Only three people actually know what was said when Tony Blair and Gordon Brown had their now famous dinner in John Prescott's flat in Admiralty Arch nearly a year ago. What is certain is that Mr Brown thought he heard Mr Blair say that he was thinking of handing over.

Last April or May, a number of factors combined to make it appear that the Blair resignation was imminent, not least the Blairs' decision to look for a house.

Mr Brown sent out word to his people that they should do nothing to antagonise or undermine the Prime Minister, so that he was given time and space to leave with dignity. A queue of other Cabinet ministers, including the Secretary of State for Education, Charles Clarke, and the Secretary of State for Culture, Tessa Jowell, lobbied him to stay.

Even as the summer holiday began in July, Mr Brown's people clung to the fading hope that Mr Blair might yet resign, having found a secure berth for his little-loved favourite, Peter Mandelson. It was only as the summer ended that they were finally disappointed.

Not only disappointed, but - in their view - insulted and attacked without provocation by the appointment of Alan Milburn to take Mr Brown's place as the election strategist. Last week's events added further unprovoked injury, in their view.

Still, those closest to Mr Brown say that the Chancellor does not want anyone to open up a public rift which could damage the Labour Party when there is a general election pending, a claim reinforced by the comments made by the Chancellor in Washington yesterday, when he called for "unity of purpose".

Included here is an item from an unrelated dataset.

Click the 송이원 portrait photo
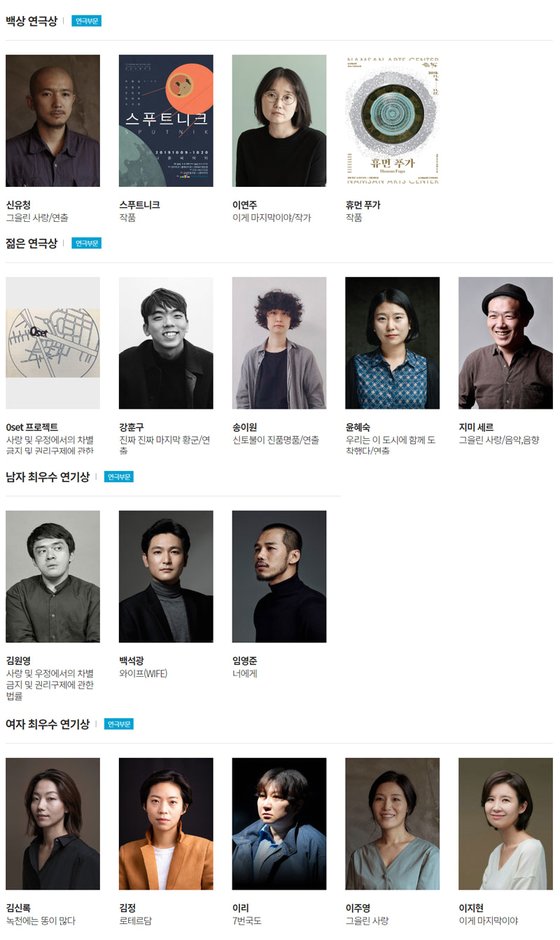Screen dimensions: 560x940 tap(279, 343)
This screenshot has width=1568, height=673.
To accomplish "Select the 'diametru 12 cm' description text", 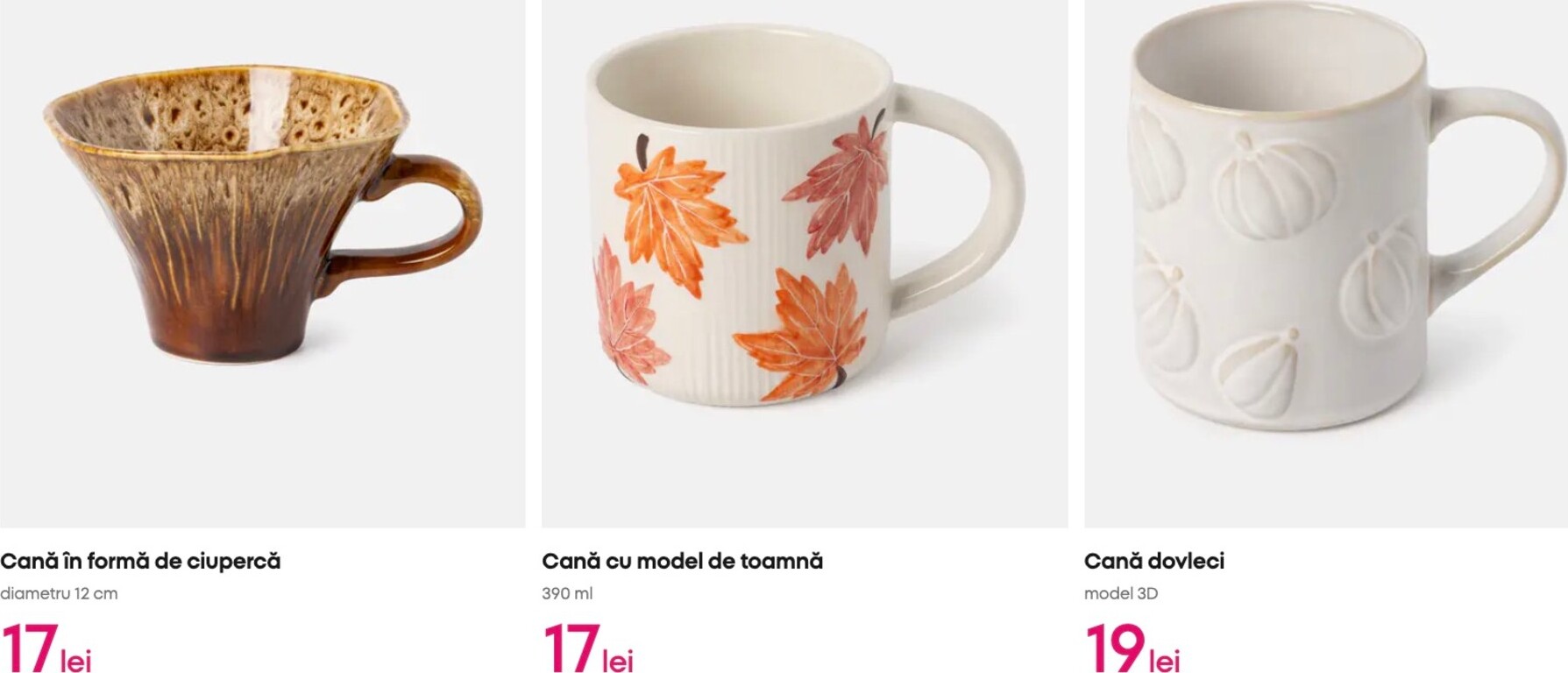I will pyautogui.click(x=59, y=593).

But they also warn that the week's events have made the mood among Labour MPs more volatile, and that when the Commons returns next week it may not be possible to keep the lid on open dissent. Yesterday's comments from Labour MPs suggest that they may be right.

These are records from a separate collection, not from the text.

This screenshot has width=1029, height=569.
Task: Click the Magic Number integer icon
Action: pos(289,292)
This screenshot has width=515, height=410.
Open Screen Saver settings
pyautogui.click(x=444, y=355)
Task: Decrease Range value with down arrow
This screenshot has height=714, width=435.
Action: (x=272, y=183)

Five questions the PM must answer to secure five more years

1. Can you see off your rivals?

There's Gordon, of course, and others including Jack Straw and Charles Clarke. Alan Milburn was talked of as Blair's "anointed" successor when he returned last month, but has little support and is likely to make more enemies in the future. If Blair manages to cling on for another five years, the clever money is likely to shift to younger figures such as David Miliband, the Schools minister, as the Blairite candidate.

2. Can you carry the party?

To do so Blair will have to win over the disaffected backbenchers lining up to say he has put his place in history first. Aides say the announcement was the "less bad option". The PM had to say if he was going to serve a full third term at some point. If re-elected Blair, having de-coupled his fate from his party, can do what he likes and not fear the electorate. His relationship with his party is less stable as a result of his notice to quit.

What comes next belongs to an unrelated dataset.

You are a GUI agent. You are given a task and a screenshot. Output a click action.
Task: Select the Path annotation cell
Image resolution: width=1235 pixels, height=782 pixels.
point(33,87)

3. Can you escape effects of Iraq?

Last week's non-apology was widely mocked but it is unlikely that Blair will go any further in expressing remorse for the Iraq adventure. Indeed, in a recent interview he likened the situation in the country to the "dark days" of the Blitz, suggesting that he is still in war-leader mode. He will have been heartened that Iraq did not cause more trouble last week but he knows events abroad could still hound him from office.

4. How healthy are you really?

The key question is whether the atrial flutter was a simple problem that has now been corrected or a symptom of more serious heart disease. He has a family history of circulatory problems. His father, Leo, had a stroke at the age of 40, which put an end to his political ambitions. Bill Clinton, the former US president, suggested that Blair's problem is of a more long-standing nature than officially acknowledged.

5. Oh and where's the cash from?

Challenged over the purchase of two flats in Bristol in December 2002, Cherie Blair said the sum of £615,000, raised from the 1997 sale of their house in Islington, was "our only remaining capital with which to buy another property for our family". Even if they already have a deposit of £1m, the Blairs need £2.6m, not including stamp duty - well beyond the income stretch normally allowed by mortgage companies.